I'm looking at a jd 2750 four wheel drive. its a 1983 model with low hours. anyone have suggestions, experience with the tractor? I'll use it raking hay, loading round bales and fel work around the farm


----------



## hay hauler (Feb 6, 2010)

We use a 2555. It seems like a good tractor. Close to the size you are talking about i think. Haven't had any major issues. The maintance history would be nice to know when buying...


----------



## bugscuz (Nov 17, 2009)

Very Good Tractor. I've been looking for one a long time. Hard to find here in Oregon. Makes a great 2nd tractor for hay work.

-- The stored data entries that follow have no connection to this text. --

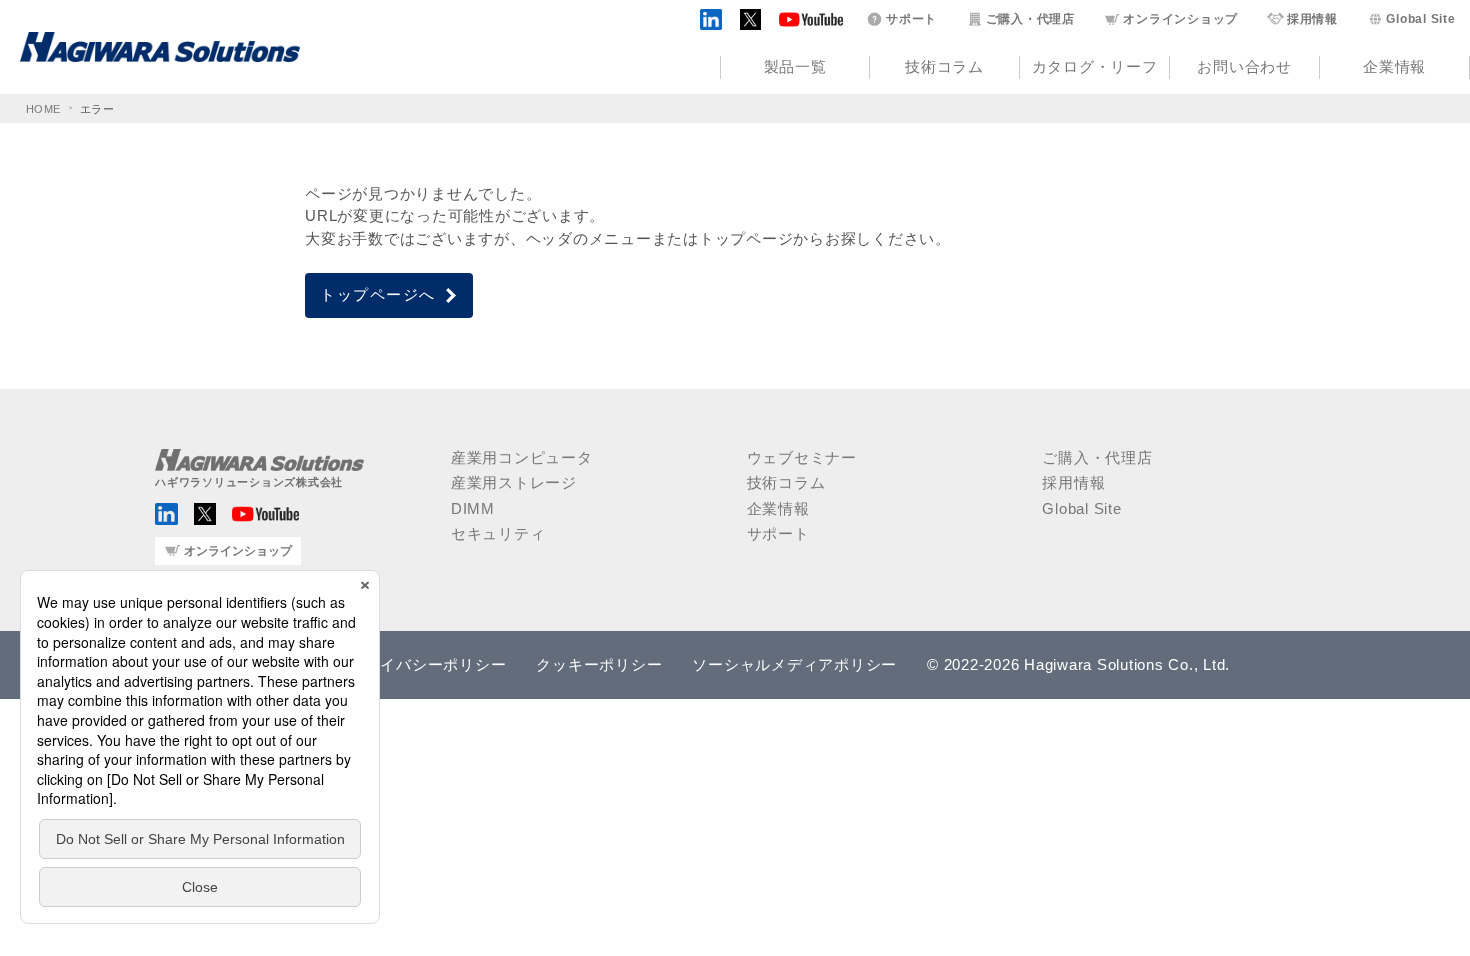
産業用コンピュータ (522, 457)
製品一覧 (795, 66)
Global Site (1420, 19)
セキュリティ (498, 533)
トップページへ (378, 294)
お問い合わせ (1244, 66)
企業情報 (1394, 66)
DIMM (473, 508)
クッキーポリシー (599, 664)
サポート (911, 19)
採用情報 (1312, 19)
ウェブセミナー (802, 457)
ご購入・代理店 (1030, 19)
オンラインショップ (1180, 19)
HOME (43, 109)
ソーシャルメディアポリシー (794, 664)
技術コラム (944, 66)
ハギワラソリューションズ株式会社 (249, 482)
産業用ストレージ (514, 482)
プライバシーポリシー (428, 664)
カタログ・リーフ (1095, 66)
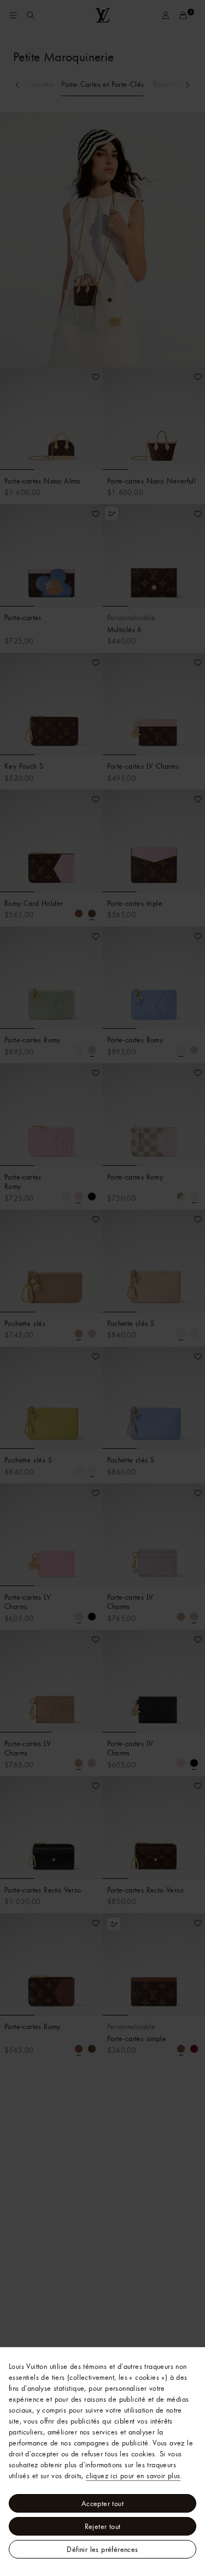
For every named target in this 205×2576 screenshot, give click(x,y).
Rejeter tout (103, 2526)
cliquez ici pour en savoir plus (133, 2475)
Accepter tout (102, 2503)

Does this one have a cab?. Just wondering.
Richard


----------



## Hayboy1 (Jul 19, 2008)

We had a 3040 which is nearly identical to a 2950, then we had a 2950 as well. Both 4wd with cabs. I personally will never own another one. Yeah they are good motors, but the hydraulics over time are junk and they are notorious for broken hyd lines (steel lines) Just shipped the 2950 two weeks ago to a consignment. Would have cost us $17k to fix the filings in the hydraulic lines. I would look at a newer model if I had the choice


----------



## lewbest (Dec 9, 2009)

Hayboy1 said:


> <<snip>>Would have cost us $17k to fix the filings in the hydraulic lines. I would look at a newer model if I had the choice


You have got my curiosity here; can you elaborate on this please? If it's not a typo or my misunderstanding I'm assuming you mean there are "metal pieces" in the fluid? If so where would they come from? Why wouldn't the filter catch them?

Thanks!

Lew


----------



## downtownjr (Apr 8, 2008)

Use a little newer JD 2955 with a loader for a mowing, baling, moving bales and just general stuff. It is 2 wheel drive and over 8000 hours. Works like a champ and very little trouble with it. Had to replace seals to stop a hydaulic leak and the card that the fuses plug into had to be replaced. Both were cheap repairs...under $35. The hydraulics on it does everything I need it to do.


----------



## Hayboy1 (Jul 19, 2008)

when I spoke to our serviceman, his thinking was the brakes disintegrated ( I honestly could not tell) and the metal seemed to get into everything. I wish I was a little more versed in shop talk because I could explain it better. Also the card that plugs in under the dash was shot as well. They don't give those away either, something to the tune of $450


----------



## loudounangus (Jan 22, 2010)

no cab on this, just a 2 post canopy.


----------